Intervistato da F1.com, Carlos Sainz ha sottolineato pregi e difetti della F1-75, che ha impressionato durante i test.

La prestagione del 2022 è stata una delle più promettenti degli ultimi anni per quanto riguarda la Ferrari. La Scuderia di Maranello si è presentata ai test di Barcellona e Sakhir con una vettura, la F1-75, estremamente interessante e diversa da quelle del resto della griglia. Una volta scesa in pista, la Rossa ha impressionato: in sei giornate è stata l’unica monoposto a non registrare alcun inconveniente tecnico di rilievo; per quanto riguarda le performance, il Cavallino Rampante si è dimostrato competitivo ad alti livelli nelle simulazioni di qualifica, grazie alle quali Charles Leclerc ha ottenuto il terzo miglior tempo dei test, e di passo gara, dove ha brillato Carlos Sainz. Proprio lo spagnolo ha sottolineato, al termine della sei giorni in Bahrein, le grandi qualità della F1-75, sulla quale resta tuttavia ancora molto lavoro da fare per poter competere contro la Red Bull e Mercedes nell’arco del campionato.

“Credo che siamo stati perfetti dal punto di vista dell’affidabilità“. – ha dichiarato Sainz ai microfoni di F1.com“Non abbiamo avuto nessun tipo di problema in queste sei giornate e non abbiamo causato nemmeno una bandiera rossa. Questo è il fattore principale che ci ha permesso di completare il nostro programma di test e di preparare nel miglior modo possibile il Gran Premio della stagione. Scendendo più nei dettagli, personalmente mi sono trovato molto più a mio agio nei long run con tanta benzina a bordo piuttosto che negli short run. Però ho percorso molti più giri con un alto carico di carburante, quindi penso che si tratti di una cosa normale”.

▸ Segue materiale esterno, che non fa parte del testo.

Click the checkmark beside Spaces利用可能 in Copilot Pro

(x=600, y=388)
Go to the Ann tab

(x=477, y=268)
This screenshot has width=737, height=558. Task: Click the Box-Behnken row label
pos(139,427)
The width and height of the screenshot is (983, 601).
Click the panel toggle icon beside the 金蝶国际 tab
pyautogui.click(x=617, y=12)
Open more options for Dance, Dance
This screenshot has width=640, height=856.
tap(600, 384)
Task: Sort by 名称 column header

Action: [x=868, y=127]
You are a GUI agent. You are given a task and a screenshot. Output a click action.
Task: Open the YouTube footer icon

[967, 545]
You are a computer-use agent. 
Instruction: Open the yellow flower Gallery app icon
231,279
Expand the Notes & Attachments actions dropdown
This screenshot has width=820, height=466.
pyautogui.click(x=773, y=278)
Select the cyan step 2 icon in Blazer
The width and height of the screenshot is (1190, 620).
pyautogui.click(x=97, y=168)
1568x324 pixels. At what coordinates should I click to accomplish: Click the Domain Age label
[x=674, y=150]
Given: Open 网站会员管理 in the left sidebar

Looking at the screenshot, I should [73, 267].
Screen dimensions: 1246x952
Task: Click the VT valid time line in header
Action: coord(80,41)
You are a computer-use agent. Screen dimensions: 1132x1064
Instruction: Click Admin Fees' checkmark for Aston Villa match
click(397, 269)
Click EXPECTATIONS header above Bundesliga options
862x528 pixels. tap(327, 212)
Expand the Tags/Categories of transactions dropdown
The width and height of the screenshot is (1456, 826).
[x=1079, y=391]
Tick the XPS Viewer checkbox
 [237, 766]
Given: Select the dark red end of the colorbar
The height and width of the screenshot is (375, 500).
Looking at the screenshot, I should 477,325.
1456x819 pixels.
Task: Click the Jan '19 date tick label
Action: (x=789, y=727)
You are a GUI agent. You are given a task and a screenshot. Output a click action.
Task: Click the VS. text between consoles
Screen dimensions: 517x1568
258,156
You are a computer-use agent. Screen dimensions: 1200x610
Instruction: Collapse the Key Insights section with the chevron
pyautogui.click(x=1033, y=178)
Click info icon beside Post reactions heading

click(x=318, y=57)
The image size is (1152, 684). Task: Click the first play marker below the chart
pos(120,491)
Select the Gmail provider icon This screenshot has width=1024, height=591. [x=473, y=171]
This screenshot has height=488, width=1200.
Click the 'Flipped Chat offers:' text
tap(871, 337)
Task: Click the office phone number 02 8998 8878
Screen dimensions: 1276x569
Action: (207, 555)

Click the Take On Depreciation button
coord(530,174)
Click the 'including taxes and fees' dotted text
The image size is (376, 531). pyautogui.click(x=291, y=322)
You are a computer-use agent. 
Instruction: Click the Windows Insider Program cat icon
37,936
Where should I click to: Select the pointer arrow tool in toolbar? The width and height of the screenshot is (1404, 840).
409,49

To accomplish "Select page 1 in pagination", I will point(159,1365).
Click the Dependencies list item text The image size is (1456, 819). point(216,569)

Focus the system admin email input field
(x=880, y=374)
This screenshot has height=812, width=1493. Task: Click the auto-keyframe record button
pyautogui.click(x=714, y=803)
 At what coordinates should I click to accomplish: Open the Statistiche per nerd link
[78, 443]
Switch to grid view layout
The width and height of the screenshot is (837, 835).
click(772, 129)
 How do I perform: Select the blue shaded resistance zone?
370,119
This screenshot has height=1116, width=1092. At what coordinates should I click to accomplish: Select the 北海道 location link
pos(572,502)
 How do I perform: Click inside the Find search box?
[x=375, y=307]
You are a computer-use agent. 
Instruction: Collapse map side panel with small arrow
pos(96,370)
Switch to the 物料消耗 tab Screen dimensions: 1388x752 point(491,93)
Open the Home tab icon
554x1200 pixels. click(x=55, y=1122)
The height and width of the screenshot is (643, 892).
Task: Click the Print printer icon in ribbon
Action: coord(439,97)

Secondo il madrileno, inoltre, resta ancora molto da imparare per quanto riguarda gli pneumatici e il fenomeno del porpoising: “Le nuove Pirelli da 18″ sono estremamente diverse rispetto a quelle che avevamo in passato. C’è molto da analizzare e da imparare, bisogna cercare di capire meglio il loro funzionamento. Per il momento il degrado è piuttosto alto e il surriscaldamento è ancora presente, anche se forse in tono minore rispetto agli anni precedenti. Per quanto riguarda il porpoising, stiamo continuando a cercare dei metodi per eliminarlo. Questa settimana la situazione è migliorata, ma si ripresenta tutte le volte che scendiamo in pista con una vettura più bassa. Dobbiamo continuare a lavorarci sopra, ma senza dubbio abbiamo preso la strada giusta”.